OKLAHOMA CITY — (AP) — Oklahoma had conducted 112 executions from 1976 to October 2015, when the state imposed a moratorium following three consecutive flawed executions or attempted executions. Here is a look at those and other issues surrounding capital punishment in Oklahoma as the state prepares to resume lethal injections.
— April 29, 2014: Clayton Lockett writhed and groaned on the gurney as Oklahoma used the surgical sedative midazolam for the first time during an execution. Then-state prisons director Robert Patton halted the execution process, but Lockett died 43 minutes later. The state later says an improperly placed intravenous line — not the new drug mix — caused problems with Lockett's execution. A second execution set that night, for Charles Warner, was postponed.
— June 25, 2014: Inmates sue Oklahoma, alleging the state unconstitutionally allows an "ever-changing array of untried drugs" during executions.
— Dec. 22, 2014: A federal judge declares Oklahoma's lethal injection protocol constitutional. The U.S. Supreme Court says later it will consider whether Oklahoma can use midazolam during executions, but it doesn't disrupt Warner's rescheduled execution.
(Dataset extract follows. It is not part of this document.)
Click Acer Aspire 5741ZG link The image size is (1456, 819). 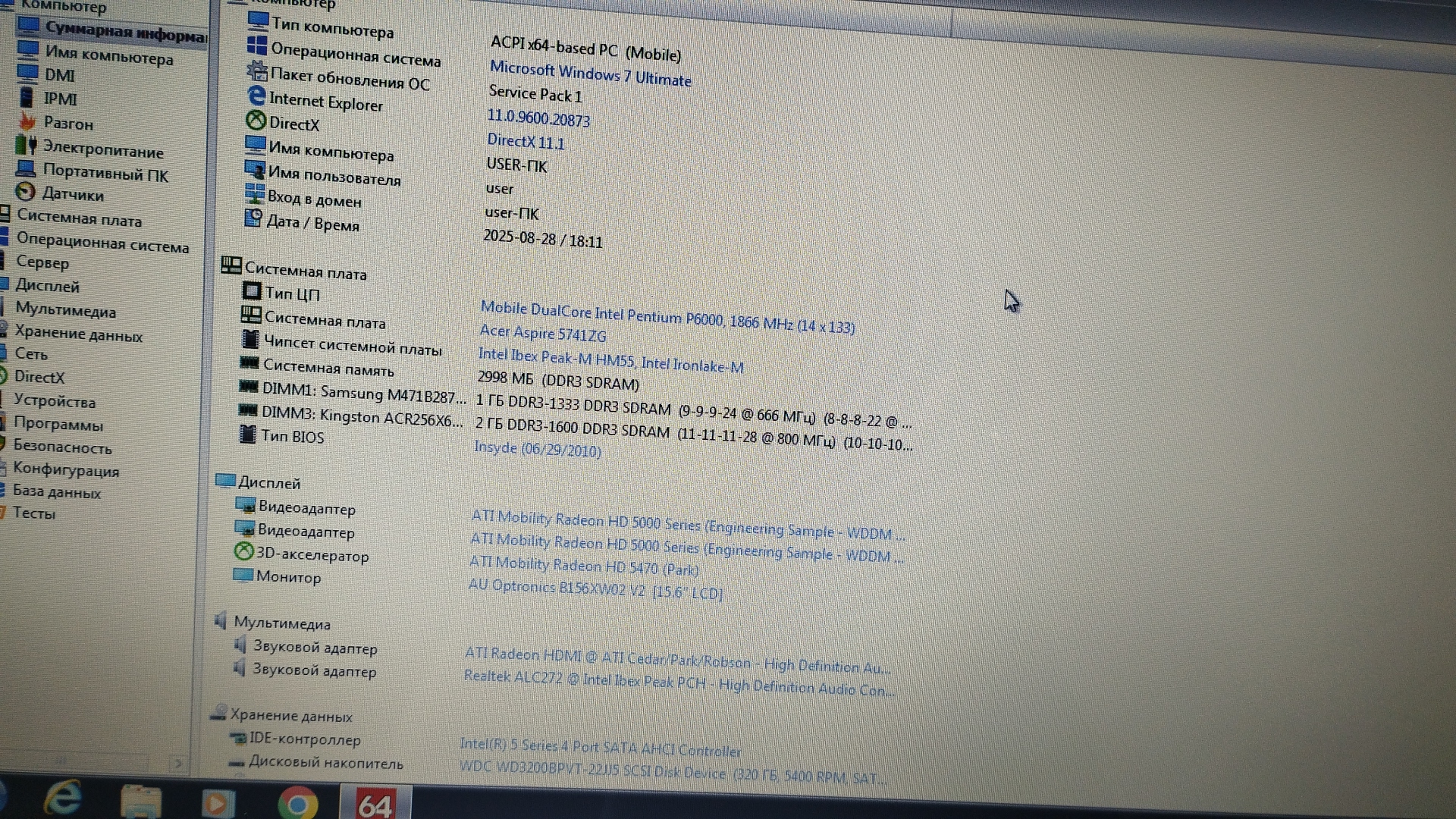pyautogui.click(x=542, y=333)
— Jan. 15, 2015: Oklahoma executes Warner for the 1997 killing of his roommate's infant daughter. "My body is on fire," he said after receiving midazolam, though he showed no other signs of distress.
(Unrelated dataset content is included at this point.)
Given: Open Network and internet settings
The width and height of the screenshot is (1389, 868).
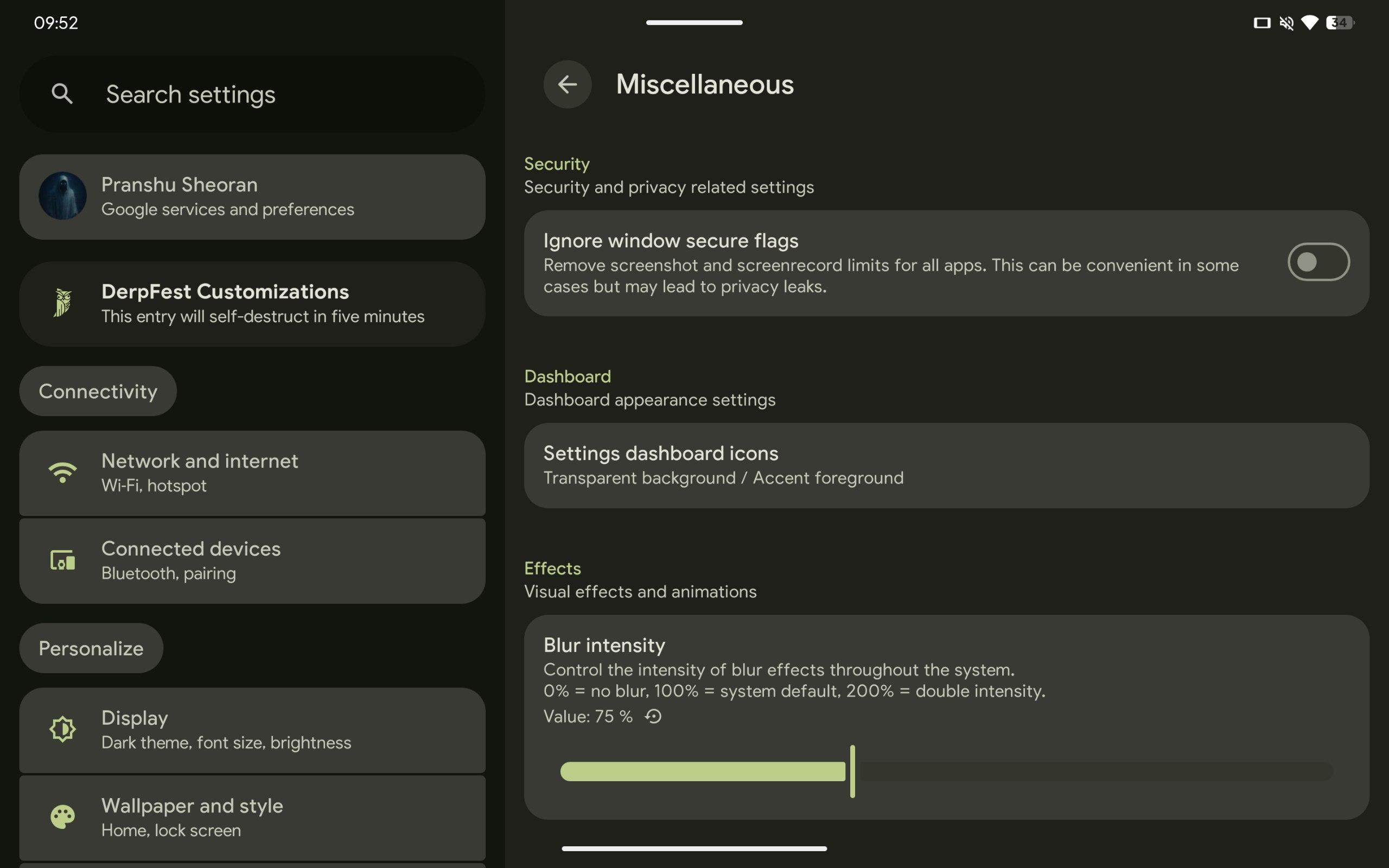Looking at the screenshot, I should (252, 473).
— April 18, 2015: Gov. Mary Fallin signs a bill into law making Oklahoma the first state in the nation to approve the use of nitrogen gas for executions.
— June 29, 2015: A sharply divided U.S. Supreme Court upholds Oklahoma's use of midazolam during executions.
— Sept. 30, 2015: Prison officials prepare to execute Richard Glossip, but Oklahoma Gov. Mary Fallin issues a 37-day stay, saying the state Department of Corrections received the wrong drug, potassium acetate, rather than the potassium chloride listed in the state's execution protocol.
— Oct. 2, 2015: All executions are put on indefinite hold in the state by the Oklahoma Court of Criminal Appeals at the request of Attorney General Scott Pruitt, who calls for an inquiry into the state's execution procedures.
— May 19, 2016: An Oklahoma grand jury investigating the state's execution procedures issues its 106-page report with no indictments.
— April 25, 2017: A bipartisan commissio n co-chaired by former Gov. Brad Henry recommends extending a moratorium on executions until major changes are made to the state's capital punishment system.
— March 18, 2018: Oklahoma officials announced plans to develop protocols to use nitrogen gas to execute inmates.